Honestly, the allegedly defamatory statements tend to fall under at least one of four categories:

  1. Something said by a non-party, not any defendant.

  2. Something that the plaintiff admits is true or doesn’t dispute.

  3. A statement of opinion.

  4. Something that, even if a factual statement that is knowingly false or implying a fact known to be false, simply doesn’t say or imply anything bad about the plaintiff.

Plus, as a government official, I’m pretty sure that he would be a public figure, so “actual malice” would have to be proved.

I don’t think I’ve seen such a bizarre and doomed-to-fail defamation lawsuit.

That One Guy (profile) says:

What a time to be a judge

With lawsuits that are pretty clearly just for PR(seriously, look at that gorram opening and tell me this isn’t primarily meant to rile up gullible fools), with a dash of ‘silencing people from saying mean things’, the judges involved have got to be just thrilled to see their courts turned into theater, where the goal isn’t ‘justice’ or punishing violations of the law but merely to show off for those on the sidelines.

bobob says:

I am going to go out on a limb here and predict that this will not end well for Nutmaster Nunez or the Aspiring Airhead Apparent, Biss. There’s nothing like filing a fivolous lawsuit meant for intimidation to spawn even more detractors who will pardoy them just for being stupid enough to resort to such slimeball tactics. As much as despise and avoid social media, I’ve been tempted to open a Twitter account just to fuck with Numnuts Nunez.

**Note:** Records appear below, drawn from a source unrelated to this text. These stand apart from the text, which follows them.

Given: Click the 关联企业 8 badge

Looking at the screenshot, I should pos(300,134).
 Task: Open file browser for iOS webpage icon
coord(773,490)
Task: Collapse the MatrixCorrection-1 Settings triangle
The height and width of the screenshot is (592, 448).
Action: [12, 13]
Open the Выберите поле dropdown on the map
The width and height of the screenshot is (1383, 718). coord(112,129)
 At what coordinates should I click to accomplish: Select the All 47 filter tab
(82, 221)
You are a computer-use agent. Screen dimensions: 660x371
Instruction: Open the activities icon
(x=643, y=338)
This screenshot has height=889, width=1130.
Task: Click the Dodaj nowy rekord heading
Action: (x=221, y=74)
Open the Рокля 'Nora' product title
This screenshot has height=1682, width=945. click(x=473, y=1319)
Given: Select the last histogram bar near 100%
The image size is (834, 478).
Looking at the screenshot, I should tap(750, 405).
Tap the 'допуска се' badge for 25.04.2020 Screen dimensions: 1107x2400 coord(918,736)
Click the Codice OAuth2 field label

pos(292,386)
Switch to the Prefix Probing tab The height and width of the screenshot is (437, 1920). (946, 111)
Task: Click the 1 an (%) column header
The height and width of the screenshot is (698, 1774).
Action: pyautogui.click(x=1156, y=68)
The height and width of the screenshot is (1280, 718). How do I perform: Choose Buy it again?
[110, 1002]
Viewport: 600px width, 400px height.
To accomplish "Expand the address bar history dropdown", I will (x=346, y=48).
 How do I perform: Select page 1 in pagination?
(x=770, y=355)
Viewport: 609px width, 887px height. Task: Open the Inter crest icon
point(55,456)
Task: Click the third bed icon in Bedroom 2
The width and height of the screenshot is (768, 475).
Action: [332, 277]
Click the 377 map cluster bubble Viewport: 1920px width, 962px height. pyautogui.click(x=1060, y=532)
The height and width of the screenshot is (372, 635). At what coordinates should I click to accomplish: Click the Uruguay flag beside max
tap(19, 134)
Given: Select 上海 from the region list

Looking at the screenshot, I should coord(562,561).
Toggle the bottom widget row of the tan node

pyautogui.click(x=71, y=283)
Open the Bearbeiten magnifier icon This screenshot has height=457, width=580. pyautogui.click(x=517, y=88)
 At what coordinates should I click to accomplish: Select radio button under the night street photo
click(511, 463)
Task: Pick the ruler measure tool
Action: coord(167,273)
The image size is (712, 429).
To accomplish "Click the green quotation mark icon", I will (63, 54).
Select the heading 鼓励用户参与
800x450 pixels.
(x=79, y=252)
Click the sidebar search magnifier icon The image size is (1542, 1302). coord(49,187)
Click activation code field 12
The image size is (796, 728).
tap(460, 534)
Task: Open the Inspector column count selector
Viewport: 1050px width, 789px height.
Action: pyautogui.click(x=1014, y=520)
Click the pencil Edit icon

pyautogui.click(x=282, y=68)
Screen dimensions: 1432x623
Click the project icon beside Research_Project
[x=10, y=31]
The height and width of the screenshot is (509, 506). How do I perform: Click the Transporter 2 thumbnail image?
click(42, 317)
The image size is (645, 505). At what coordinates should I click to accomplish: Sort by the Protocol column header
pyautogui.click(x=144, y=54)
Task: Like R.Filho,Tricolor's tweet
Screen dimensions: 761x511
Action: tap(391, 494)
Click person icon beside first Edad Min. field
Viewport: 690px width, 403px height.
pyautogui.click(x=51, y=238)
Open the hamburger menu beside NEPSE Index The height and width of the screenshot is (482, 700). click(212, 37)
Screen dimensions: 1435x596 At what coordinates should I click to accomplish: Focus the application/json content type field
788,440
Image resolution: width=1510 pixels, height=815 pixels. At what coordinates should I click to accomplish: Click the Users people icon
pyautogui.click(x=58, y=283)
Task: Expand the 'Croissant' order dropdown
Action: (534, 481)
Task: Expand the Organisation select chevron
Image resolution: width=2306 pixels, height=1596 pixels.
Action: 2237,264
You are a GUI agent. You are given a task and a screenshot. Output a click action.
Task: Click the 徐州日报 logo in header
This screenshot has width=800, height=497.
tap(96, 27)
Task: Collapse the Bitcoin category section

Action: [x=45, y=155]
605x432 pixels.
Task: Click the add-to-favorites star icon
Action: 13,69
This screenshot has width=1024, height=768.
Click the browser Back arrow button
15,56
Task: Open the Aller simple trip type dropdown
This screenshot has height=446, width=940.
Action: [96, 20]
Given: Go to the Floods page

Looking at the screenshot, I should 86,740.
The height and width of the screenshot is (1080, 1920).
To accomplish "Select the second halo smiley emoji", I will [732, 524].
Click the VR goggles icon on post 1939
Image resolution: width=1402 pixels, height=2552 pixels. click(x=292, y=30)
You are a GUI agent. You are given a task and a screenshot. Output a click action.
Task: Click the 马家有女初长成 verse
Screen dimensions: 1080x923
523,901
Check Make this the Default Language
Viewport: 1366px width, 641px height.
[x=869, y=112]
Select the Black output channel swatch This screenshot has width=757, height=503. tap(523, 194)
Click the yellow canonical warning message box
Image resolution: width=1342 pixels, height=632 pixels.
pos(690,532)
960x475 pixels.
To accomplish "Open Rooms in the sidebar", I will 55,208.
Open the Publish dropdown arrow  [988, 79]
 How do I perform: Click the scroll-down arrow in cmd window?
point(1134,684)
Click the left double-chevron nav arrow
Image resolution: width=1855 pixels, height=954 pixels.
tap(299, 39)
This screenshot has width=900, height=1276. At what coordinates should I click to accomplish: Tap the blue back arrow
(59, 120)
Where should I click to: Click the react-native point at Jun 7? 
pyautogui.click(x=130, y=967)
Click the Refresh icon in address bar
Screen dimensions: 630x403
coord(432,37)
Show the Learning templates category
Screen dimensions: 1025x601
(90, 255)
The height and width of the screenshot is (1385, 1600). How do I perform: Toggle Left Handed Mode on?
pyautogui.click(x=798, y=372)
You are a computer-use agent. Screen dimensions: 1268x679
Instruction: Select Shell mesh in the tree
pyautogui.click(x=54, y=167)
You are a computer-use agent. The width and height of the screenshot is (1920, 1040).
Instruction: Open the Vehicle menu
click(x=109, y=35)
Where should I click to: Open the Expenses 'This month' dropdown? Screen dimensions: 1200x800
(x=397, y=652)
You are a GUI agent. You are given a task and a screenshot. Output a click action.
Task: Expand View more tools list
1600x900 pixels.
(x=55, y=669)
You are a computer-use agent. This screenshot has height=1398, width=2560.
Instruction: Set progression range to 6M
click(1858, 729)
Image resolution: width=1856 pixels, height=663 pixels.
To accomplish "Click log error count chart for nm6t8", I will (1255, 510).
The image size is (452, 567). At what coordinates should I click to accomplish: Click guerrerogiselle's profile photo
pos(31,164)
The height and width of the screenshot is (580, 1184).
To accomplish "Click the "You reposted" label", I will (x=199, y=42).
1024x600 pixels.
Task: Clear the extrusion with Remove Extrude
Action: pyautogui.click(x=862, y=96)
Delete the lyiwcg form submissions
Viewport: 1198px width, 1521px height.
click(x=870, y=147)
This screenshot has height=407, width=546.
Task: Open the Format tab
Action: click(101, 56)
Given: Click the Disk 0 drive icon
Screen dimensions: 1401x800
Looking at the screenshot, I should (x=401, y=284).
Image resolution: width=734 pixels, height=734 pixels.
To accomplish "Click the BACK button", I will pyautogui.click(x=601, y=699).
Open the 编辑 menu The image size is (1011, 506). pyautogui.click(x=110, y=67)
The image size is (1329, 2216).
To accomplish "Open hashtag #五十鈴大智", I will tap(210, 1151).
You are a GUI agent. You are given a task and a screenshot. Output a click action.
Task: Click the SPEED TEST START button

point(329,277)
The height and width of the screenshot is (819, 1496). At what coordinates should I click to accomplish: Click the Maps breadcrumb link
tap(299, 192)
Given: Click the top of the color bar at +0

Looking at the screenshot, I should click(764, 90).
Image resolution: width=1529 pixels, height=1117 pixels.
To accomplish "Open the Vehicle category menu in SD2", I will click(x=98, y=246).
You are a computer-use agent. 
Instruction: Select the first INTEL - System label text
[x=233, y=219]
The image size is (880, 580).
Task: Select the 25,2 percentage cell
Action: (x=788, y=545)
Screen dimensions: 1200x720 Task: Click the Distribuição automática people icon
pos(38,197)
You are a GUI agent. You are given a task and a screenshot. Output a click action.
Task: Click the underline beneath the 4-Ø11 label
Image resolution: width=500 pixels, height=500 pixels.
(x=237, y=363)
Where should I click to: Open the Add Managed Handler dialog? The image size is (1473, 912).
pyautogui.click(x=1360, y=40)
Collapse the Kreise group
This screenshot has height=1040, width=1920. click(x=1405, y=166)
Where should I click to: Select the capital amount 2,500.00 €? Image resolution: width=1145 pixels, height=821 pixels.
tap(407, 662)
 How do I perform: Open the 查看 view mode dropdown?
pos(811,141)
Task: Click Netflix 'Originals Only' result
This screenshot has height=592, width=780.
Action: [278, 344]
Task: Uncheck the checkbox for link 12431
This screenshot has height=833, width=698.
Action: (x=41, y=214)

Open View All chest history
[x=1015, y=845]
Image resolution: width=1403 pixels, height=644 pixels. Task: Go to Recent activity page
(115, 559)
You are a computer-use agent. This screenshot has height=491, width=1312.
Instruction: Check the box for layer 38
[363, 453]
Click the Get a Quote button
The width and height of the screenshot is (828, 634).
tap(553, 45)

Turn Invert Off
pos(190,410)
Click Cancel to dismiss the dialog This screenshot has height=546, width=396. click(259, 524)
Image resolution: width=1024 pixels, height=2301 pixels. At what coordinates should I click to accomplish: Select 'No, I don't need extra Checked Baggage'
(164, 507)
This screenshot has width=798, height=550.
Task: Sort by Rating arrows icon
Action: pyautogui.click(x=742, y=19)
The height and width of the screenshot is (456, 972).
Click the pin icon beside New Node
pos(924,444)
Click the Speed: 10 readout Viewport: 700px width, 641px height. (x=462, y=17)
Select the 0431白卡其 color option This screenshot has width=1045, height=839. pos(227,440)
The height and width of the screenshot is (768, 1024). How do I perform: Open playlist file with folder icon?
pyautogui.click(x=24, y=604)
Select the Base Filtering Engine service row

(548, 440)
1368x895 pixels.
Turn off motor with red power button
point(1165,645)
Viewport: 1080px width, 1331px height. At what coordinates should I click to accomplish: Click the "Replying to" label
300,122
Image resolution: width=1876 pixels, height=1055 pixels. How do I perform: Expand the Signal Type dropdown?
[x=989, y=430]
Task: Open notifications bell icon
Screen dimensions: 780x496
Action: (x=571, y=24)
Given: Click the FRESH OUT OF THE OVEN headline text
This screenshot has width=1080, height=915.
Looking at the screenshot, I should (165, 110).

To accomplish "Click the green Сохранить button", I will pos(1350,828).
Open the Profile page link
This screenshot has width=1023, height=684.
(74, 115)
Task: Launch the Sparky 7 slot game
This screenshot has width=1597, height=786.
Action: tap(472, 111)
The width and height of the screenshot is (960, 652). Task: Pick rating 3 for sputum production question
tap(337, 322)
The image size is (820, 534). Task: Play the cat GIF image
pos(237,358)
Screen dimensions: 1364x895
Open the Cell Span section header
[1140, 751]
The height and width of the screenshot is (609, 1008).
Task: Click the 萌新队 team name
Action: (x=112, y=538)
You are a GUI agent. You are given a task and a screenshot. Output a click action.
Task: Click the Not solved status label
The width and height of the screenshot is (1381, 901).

I’ve been able to vote since 1976 and in all that time, I can’t recall anyone in congress (well, Lamar Smith and Joe Barton, are close), who is as just plain stupid as the Dishonorable Dumbshit from California. He makes the very slowest student I’ve ever taught in university physics class seem like a genius.

Anonymous Coward says:

Judges, especially federal judges, take a dim view of this kind of grandstanding crap (as well as Nunes’ suit filed against CNN today.) An average, ornery federal judge might make Mr. Biss file an amended complaint right out of the box. She or he might warn plaintiff’s counsel that news reports of allegations made by someone are not themselves ever defamatory. ("Parnas alleges ….." – never going to fly…). The incomplete quotations cited in the complaint are always a red flag to a judge and oppsoing counsel that the alleged defamatory passages may not have been accurately quoted. Usually, a Rule 11 letter (advising plaintiff’s counsel that CNN will seek sanctions in the form of its attorney’s fees, if the Complaint is not dismissed) goes a long way in ending this kind of suit. If Nunes keeps going, the financial stakes are certainly raised. Have witnessed six figure sanctions handed out without a judge ever raising his/her voice, so don’t agree with notion that fedral judges are "soft."